## Data
++++++++
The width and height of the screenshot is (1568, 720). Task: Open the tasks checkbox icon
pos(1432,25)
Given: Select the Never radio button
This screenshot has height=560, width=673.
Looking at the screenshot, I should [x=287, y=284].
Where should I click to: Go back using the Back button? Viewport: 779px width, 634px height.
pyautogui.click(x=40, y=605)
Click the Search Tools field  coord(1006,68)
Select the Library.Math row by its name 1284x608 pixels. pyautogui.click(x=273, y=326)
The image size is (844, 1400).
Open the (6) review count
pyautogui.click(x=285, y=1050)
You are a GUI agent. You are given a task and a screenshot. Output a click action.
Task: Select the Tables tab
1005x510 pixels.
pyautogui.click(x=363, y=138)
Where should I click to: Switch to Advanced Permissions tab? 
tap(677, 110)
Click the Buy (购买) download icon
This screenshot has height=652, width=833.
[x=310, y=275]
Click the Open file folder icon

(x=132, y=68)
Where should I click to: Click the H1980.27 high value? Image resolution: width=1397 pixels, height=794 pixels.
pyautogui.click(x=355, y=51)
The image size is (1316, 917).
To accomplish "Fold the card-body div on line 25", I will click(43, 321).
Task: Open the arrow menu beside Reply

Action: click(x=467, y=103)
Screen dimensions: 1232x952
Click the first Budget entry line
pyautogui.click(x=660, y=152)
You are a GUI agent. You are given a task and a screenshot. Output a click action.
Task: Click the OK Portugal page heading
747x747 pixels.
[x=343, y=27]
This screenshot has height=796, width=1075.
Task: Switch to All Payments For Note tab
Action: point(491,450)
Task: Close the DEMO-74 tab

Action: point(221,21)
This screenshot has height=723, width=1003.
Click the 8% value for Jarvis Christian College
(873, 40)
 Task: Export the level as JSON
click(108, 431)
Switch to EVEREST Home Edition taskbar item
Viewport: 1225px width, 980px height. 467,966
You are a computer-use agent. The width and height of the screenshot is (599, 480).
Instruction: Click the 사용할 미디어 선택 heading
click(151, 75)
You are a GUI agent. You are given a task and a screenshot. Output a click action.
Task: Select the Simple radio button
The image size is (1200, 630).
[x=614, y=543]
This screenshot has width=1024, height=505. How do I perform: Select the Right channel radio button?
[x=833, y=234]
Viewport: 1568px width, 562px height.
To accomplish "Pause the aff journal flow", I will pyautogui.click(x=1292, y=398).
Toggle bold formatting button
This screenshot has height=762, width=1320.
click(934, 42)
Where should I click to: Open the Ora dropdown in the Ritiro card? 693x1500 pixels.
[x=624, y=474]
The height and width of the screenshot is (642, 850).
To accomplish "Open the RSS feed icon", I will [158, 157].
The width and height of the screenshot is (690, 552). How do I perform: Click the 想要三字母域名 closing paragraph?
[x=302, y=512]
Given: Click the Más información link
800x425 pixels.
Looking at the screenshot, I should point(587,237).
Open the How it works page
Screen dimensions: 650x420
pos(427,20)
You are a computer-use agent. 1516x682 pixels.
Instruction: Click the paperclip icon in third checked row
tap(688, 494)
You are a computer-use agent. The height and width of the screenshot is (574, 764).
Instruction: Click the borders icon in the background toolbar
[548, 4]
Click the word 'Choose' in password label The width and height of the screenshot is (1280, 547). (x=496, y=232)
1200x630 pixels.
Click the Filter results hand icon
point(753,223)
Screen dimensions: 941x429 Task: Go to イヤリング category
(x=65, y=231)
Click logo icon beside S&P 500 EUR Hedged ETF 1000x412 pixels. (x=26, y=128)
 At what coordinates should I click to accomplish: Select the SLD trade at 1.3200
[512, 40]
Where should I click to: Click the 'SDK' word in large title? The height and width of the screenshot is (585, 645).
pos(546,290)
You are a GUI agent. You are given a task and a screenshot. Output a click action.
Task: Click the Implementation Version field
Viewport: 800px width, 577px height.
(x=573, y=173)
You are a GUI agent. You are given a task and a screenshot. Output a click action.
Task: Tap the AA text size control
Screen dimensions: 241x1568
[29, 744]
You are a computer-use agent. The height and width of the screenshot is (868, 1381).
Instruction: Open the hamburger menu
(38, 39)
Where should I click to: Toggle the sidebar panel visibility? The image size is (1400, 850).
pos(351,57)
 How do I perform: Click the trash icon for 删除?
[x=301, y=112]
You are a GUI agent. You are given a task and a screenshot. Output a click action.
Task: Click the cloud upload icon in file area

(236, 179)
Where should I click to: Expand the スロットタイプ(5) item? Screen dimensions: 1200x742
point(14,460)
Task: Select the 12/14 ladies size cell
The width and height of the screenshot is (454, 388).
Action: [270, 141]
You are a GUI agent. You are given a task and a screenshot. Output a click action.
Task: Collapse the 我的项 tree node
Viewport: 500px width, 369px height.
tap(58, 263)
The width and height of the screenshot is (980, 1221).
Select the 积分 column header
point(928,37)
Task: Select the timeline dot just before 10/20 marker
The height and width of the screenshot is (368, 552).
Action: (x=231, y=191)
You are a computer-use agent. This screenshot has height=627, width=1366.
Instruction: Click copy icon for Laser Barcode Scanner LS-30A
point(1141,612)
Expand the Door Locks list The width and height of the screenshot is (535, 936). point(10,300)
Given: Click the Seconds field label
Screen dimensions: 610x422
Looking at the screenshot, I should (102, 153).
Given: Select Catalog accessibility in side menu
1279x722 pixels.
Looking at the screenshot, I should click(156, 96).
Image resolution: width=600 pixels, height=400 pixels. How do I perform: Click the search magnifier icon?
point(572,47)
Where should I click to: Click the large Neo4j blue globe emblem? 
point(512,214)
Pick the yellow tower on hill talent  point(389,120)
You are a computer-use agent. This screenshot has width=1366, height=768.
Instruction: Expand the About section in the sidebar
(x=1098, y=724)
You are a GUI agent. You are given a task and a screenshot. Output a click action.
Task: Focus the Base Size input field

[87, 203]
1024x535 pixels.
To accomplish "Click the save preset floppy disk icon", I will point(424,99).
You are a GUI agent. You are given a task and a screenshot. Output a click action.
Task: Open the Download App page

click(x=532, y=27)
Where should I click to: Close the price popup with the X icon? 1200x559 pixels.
++++++++
Extract each line of the material exactly as it stands.

The width and height of the screenshot is (1568, 720). Task: Open the tasks checkbox icon
pos(1432,25)
Given: Select the Never radio button
This screenshot has height=560, width=673.
Looking at the screenshot, I should [x=287, y=284].
Where should I click to: Go back using the Back button? Viewport: 779px width, 634px height.
pyautogui.click(x=40, y=605)
Click the Search Tools field  coord(1006,68)
Select the Library.Math row by its name 1284x608 pixels. pyautogui.click(x=273, y=326)
The image size is (844, 1400).
Open the (6) review count
pyautogui.click(x=285, y=1050)
You are a GUI agent. You are given a task and a screenshot. Output a click action.
Task: Select the Tables tab
1005x510 pixels.
pyautogui.click(x=363, y=138)
Where should I click to: Switch to Advanced Permissions tab? 
tap(677, 110)
Click the Buy (购买) download icon
This screenshot has height=652, width=833.
[x=310, y=275]
Click the Open file folder icon

(x=132, y=68)
Where should I click to: Click the H1980.27 high value? Image resolution: width=1397 pixels, height=794 pixels.
pyautogui.click(x=355, y=51)
The image size is (1316, 917).
To accomplish "Fold the card-body div on line 25", I will click(43, 321).
Task: Open the arrow menu beside Reply

Action: click(x=467, y=103)
Screen dimensions: 1232x952
Click the first Budget entry line
pyautogui.click(x=660, y=152)
You are a GUI agent. You are given a task and a screenshot. Output a click action.
Task: Click the OK Portugal page heading
747x747 pixels.
[x=343, y=27]
This screenshot has height=796, width=1075.
Task: Switch to All Payments For Note tab
Action: point(491,450)
Task: Close the DEMO-74 tab

Action: point(221,21)
This screenshot has height=723, width=1003.
Click the 8% value for Jarvis Christian College
(873, 40)
 Task: Export the level as JSON
click(108, 431)
Switch to EVEREST Home Edition taskbar item
Viewport: 1225px width, 980px height. 467,966
You are a computer-use agent. The width and height of the screenshot is (599, 480).
Instruction: Click the 사용할 미디어 선택 heading
click(151, 75)
You are a GUI agent. You are given a task and a screenshot. Output a click action.
Task: Select the Simple radio button
The image size is (1200, 630).
[x=614, y=543]
This screenshot has width=1024, height=505. How do I perform: Select the Right channel radio button?
[x=833, y=234]
Viewport: 1568px width, 562px height.
To accomplish "Pause the aff journal flow", I will pyautogui.click(x=1292, y=398).
Toggle bold formatting button
This screenshot has height=762, width=1320.
click(934, 42)
Where should I click to: Open the Ora dropdown in the Ritiro card? 693x1500 pixels.
[x=624, y=474]
The height and width of the screenshot is (642, 850).
To accomplish "Open the RSS feed icon", I will [158, 157].
The width and height of the screenshot is (690, 552). How do I perform: Click the 想要三字母域名 closing paragraph?
[x=302, y=512]
Given: Click the Más información link
800x425 pixels.
Looking at the screenshot, I should point(587,237).
Open the How it works page
Screen dimensions: 650x420
pos(427,20)
You are a computer-use agent. 1516x682 pixels.
Instruction: Click the paperclip icon in third checked row
tap(688, 494)
You are a computer-use agent. The height and width of the screenshot is (574, 764).
Instruction: Click the borders icon in the background toolbar
[548, 4]
Click the word 'Choose' in password label The width and height of the screenshot is (1280, 547). (x=496, y=232)
1200x630 pixels.
Click the Filter results hand icon
point(753,223)
Screen dimensions: 941x429 Task: Go to イヤリング category
(x=65, y=231)
Click logo icon beside S&P 500 EUR Hedged ETF 1000x412 pixels. (x=26, y=128)
 At what coordinates should I click to accomplish: Select the SLD trade at 1.3200
[512, 40]
Where should I click to: Click the 'SDK' word in large title? The height and width of the screenshot is (585, 645).
pos(546,290)
You are a GUI agent. You are given a task and a screenshot. Output a click action.
Task: Click the Implementation Version field
Viewport: 800px width, 577px height.
(x=573, y=173)
You are a GUI agent. You are given a task and a screenshot. Output a click action.
Task: Tap the AA text size control
Screen dimensions: 241x1568
[29, 744]
You are a computer-use agent. The height and width of the screenshot is (868, 1381).
Instruction: Open the hamburger menu
(38, 39)
Where should I click to: Toggle the sidebar panel visibility? The image size is (1400, 850).
pos(351,57)
 How do I perform: Click the trash icon for 删除?
[x=301, y=112]
You are a GUI agent. You are given a task and a screenshot. Output a click action.
Task: Click the cloud upload icon in file area

(236, 179)
Where should I click to: Expand the スロットタイプ(5) item? Screen dimensions: 1200x742
point(14,460)
Task: Select the 12/14 ladies size cell
The width and height of the screenshot is (454, 388).
Action: [270, 141]
You are a GUI agent. You are given a task and a screenshot. Output a click action.
Task: Collapse the 我的项 tree node
Viewport: 500px width, 369px height.
tap(58, 263)
The width and height of the screenshot is (980, 1221).
Select the 积分 column header
point(928,37)
Task: Select the timeline dot just before 10/20 marker
The height and width of the screenshot is (368, 552).
Action: (x=231, y=191)
You are a computer-use agent. This screenshot has height=627, width=1366.
Instruction: Click copy icon for Laser Barcode Scanner LS-30A
point(1141,612)
Expand the Door Locks list The width and height of the screenshot is (535, 936). point(10,300)
Given: Click the Seconds field label
Screen dimensions: 610x422
Looking at the screenshot, I should (102, 153).
Given: Select Catalog accessibility in side menu
1279x722 pixels.
Looking at the screenshot, I should click(156, 96).
Image resolution: width=600 pixels, height=400 pixels. How do I perform: Click the search magnifier icon?
point(572,47)
Where should I click to: Click the large Neo4j blue globe emblem? 
point(512,214)
Pick the yellow tower on hill talent  point(389,120)
You are a computer-use agent. This screenshot has width=1366, height=768.
Instruction: Expand the About section in the sidebar
(x=1098, y=724)
You are a GUI agent. You are given a task and a screenshot. Output a click action.
Task: Focus the Base Size input field

[87, 203]
1024x535 pixels.
To accomplish "Click the save preset floppy disk icon", I will point(424,99).
You are a GUI agent. You are given a task and a screenshot. Output a click action.
Task: Open the Download App page

click(x=532, y=27)
Where should I click to: Close the price popup with the X icon? 1200x559 pixels.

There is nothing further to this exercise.